## [Exercise]
Collect every line of the records that contains the word "icon", copying each one in full. Case counts.

···

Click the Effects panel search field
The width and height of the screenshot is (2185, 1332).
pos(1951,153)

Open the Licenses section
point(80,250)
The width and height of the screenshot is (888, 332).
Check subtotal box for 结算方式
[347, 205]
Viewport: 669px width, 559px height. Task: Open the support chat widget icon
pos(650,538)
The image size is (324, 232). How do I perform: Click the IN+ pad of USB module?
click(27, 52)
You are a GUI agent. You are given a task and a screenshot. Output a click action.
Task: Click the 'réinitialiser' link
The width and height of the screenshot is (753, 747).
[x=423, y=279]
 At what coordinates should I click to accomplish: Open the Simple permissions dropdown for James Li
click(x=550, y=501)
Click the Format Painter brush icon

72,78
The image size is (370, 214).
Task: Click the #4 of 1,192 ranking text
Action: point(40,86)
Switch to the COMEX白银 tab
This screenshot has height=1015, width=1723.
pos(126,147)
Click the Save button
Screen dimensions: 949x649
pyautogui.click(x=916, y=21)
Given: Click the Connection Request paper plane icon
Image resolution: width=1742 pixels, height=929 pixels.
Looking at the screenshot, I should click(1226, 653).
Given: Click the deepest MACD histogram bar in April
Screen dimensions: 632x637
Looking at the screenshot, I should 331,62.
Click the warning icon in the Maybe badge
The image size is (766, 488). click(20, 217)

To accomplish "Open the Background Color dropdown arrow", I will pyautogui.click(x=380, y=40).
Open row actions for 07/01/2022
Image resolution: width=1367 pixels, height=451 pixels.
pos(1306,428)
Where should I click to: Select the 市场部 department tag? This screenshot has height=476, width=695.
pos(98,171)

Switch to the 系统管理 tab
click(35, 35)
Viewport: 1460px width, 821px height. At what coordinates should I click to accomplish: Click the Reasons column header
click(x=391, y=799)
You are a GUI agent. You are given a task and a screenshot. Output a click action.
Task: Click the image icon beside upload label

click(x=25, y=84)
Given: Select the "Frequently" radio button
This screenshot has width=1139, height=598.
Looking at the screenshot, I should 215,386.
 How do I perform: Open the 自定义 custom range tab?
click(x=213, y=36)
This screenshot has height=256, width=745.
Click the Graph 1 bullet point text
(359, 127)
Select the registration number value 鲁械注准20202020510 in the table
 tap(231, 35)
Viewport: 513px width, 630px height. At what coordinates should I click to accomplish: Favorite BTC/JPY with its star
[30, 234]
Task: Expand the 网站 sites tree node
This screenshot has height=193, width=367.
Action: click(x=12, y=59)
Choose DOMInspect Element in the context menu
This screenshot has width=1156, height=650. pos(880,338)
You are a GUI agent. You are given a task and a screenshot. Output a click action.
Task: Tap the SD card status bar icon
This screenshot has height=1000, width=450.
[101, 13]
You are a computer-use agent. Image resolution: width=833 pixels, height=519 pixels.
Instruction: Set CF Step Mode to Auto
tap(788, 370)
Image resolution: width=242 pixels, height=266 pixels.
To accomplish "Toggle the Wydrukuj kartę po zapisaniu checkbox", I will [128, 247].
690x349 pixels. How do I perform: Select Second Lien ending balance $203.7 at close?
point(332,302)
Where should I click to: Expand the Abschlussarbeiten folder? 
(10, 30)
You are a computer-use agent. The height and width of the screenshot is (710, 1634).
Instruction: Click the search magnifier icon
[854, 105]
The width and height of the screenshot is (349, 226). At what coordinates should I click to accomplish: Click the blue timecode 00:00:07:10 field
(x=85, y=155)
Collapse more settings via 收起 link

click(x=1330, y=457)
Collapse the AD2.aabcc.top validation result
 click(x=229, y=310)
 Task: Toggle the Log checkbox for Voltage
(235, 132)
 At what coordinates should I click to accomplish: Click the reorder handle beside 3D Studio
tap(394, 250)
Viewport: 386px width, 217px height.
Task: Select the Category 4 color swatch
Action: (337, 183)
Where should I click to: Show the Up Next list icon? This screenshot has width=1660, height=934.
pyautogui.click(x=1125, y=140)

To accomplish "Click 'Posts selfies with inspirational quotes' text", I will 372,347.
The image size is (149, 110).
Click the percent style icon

···

## [Exercise answer]
Viewport: 669px width, 559px height. Task: Open the support chat widget icon
Click the Format Painter brush icon
Given: Click the Connection Request paper plane icon
Click the warning icon in the Maybe badge
Task: Click the image icon beside upload label
Task: Tap the SD card status bar icon
Instruction: Click the search magnifier icon
Where should I click to: Show the Up Next list icon? This screenshot has width=1660, height=934.
Click the percent style icon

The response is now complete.